Step 1. Deploy RAD and create initial baseline workload behavior
Baseline workload fingerprint for nginx image
Step 2. Detect drift and immediately enrich with real-time identity and infra context
Drift event with AI-powered investigation
Step 3. Update the fingerprint as needed over time with knowledge of your custom environment
Option to update behavioral baseline
With these steps, you can:
With RAD’s behavioral detection, teams are getting the right level of scope, and a higher quality detection than with signatures, which saves significant time and improves the time to identify and remediate in the case of a breach.
The activities involved in writing and tuning signatures, with RAD, would be replaced by automated behavioral fingerprint baselines that can quickly be updated, freeing up ½ the time of a detection engineer or security engineer. Imagine what your team could do if each person had 50% more of their time to dedicate to continuous testing, better alert definitions, expanding to new attack surfaces, documentation, or process management? How much more effective could your team work together across threat hunting, detection engineering, the SOC, and engineering?
For the below analysis of the cost of a breach, we only included costs that would have directly related to reducing the time to detect a breach, versus costs that will occur in a breach regardless of how long it remained undetected, like communications and PR. RAD’s solution can detect novel threats, not just known attacks, which means your time to detect and then respond could be reduced to zero. And showing an entire sequence of events, with the ‘Goldilocks’ scope across cloud native workloads, identity and infrastructure, reduces investigation time dramatically. By improving your MTTI and MTTR 70-99%, you can achieve cost savings of $10,000 per day, or $2-2.85M per breach.
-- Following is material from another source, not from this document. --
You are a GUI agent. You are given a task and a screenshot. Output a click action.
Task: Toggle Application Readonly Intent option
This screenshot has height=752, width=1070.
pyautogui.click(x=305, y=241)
Compliance is another area where signatures make it hard to gain a complete picture. You are left piecing together fragmented, stateless runtime data with static Kubernetes configurations and identity permissions, creating a lot of overhead with every audit. If you are being audited constantly, as is the case in many financial institutions, this burden is enough to take up multiple peoples’ weekly output. Based on customer interviews, each audit takes on average around 38 hours across multiple teams; RAD cuts this time in half by automating compliance reports that can be handed directly through to auditors. If each hour of time for a cloud security engineer costs $140, and you have 4 audits over a combined span of 20 weeks, you would be saving the equivalent of $200k in hours that could have been put to use detecting and responding to threats. In essence, you are getting ½ of a work week for one person for each week you are being audited, times the number of audits in a year.
Just as using signatures for detection and response in the cloud creates endless headaches for people and processes, behavioral detection and response creates desirable consequences for processes and people.
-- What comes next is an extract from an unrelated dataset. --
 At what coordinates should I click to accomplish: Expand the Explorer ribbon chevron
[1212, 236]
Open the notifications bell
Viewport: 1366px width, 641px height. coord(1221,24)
In the end, we can imagine a team that is finally able to take the time to adequately document, onboard new teammates, and turn the tribal knowledge of their environment into scalable detections, taking time away from signatures to do their part to ensure the SOC runs as smoothly as possible and the SIEM is giving the holistic picture of your risk posture.
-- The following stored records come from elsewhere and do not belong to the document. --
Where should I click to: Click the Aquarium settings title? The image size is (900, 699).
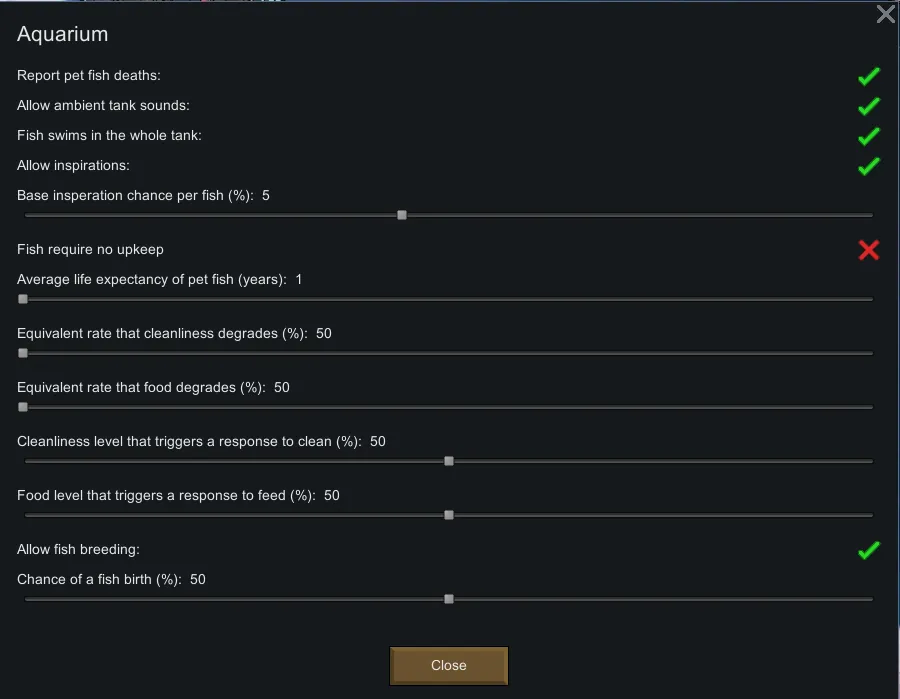coord(62,34)
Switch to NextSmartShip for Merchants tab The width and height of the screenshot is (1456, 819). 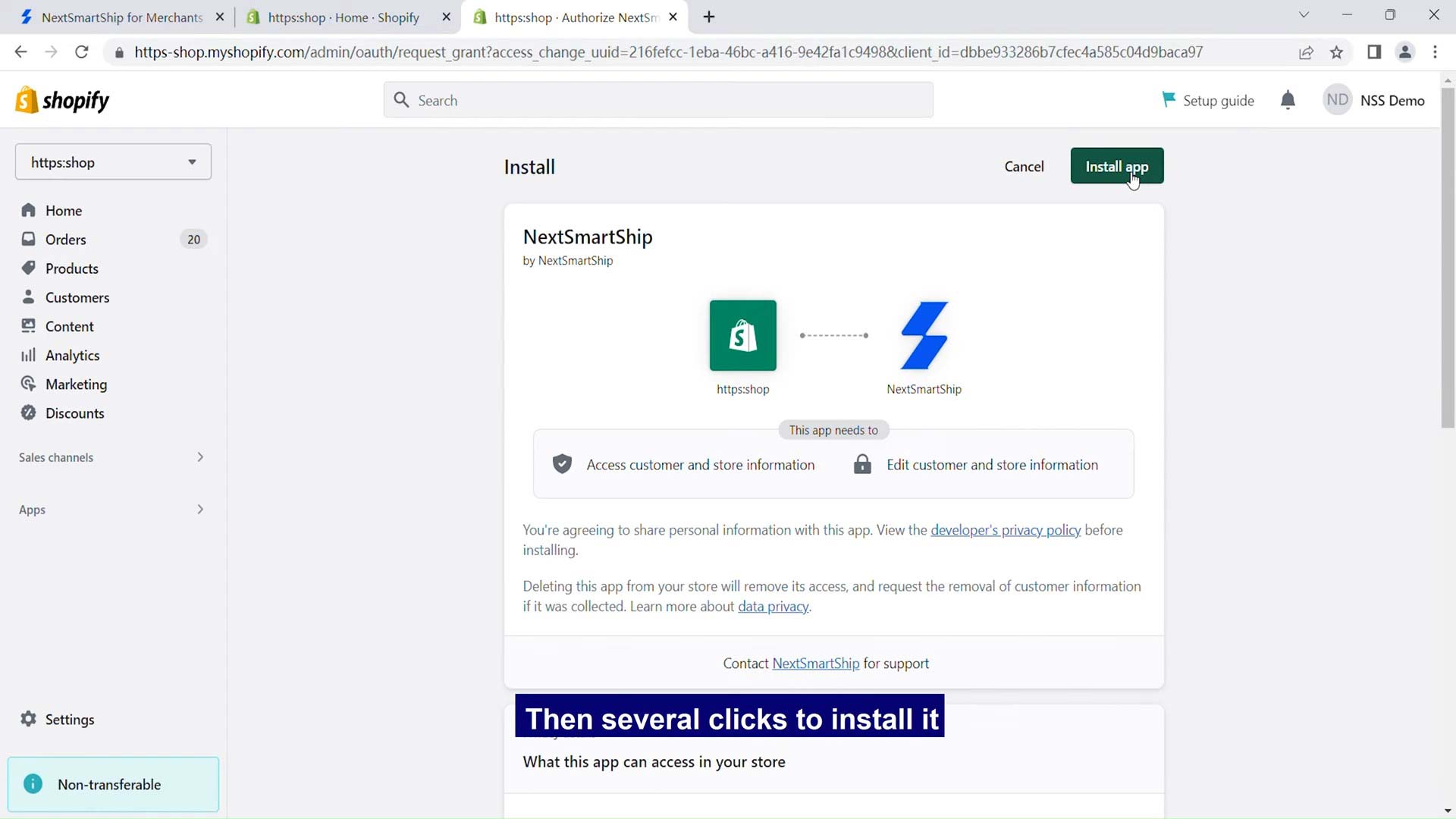pyautogui.click(x=121, y=17)
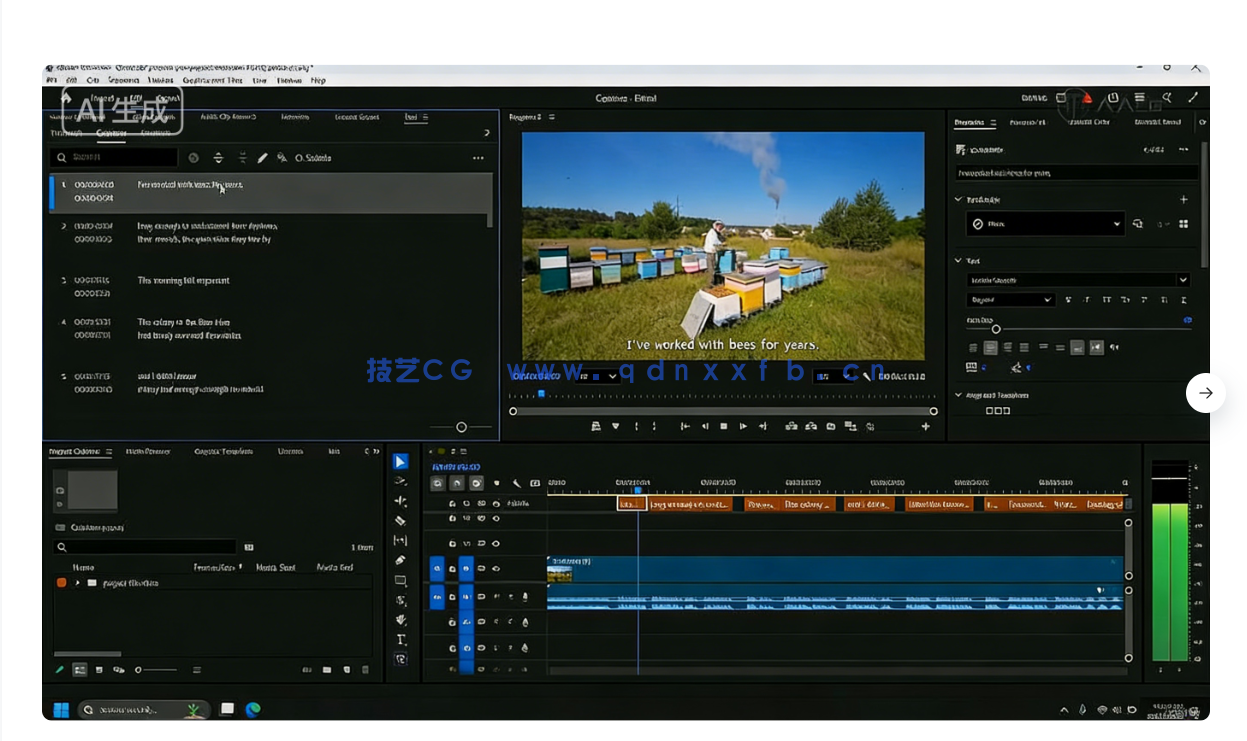Click the Export Frame icon below the Program monitor
Screen dimensions: 1247x741
click(830, 426)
In conclusion, the shift from signature-based detection to behavioral detection in cloud security isn't just a technical upgrade—it's a transformative change for security operations. By eliminating the time-consuming tasks associated with signatures, like constant tuning and updates, teams can focus on higher-value activities that truly enhance security posture. RAD's automated, behavioral detection approach not only reduces the mean time to identify and respond to threats but also empowers teams to work more effectively across detection engineering, threat hunting, and incident response. The result is not only a more secure environment but also a more efficient and cohesive team, leading to significant cost savings and a better overall ROI in cloud security.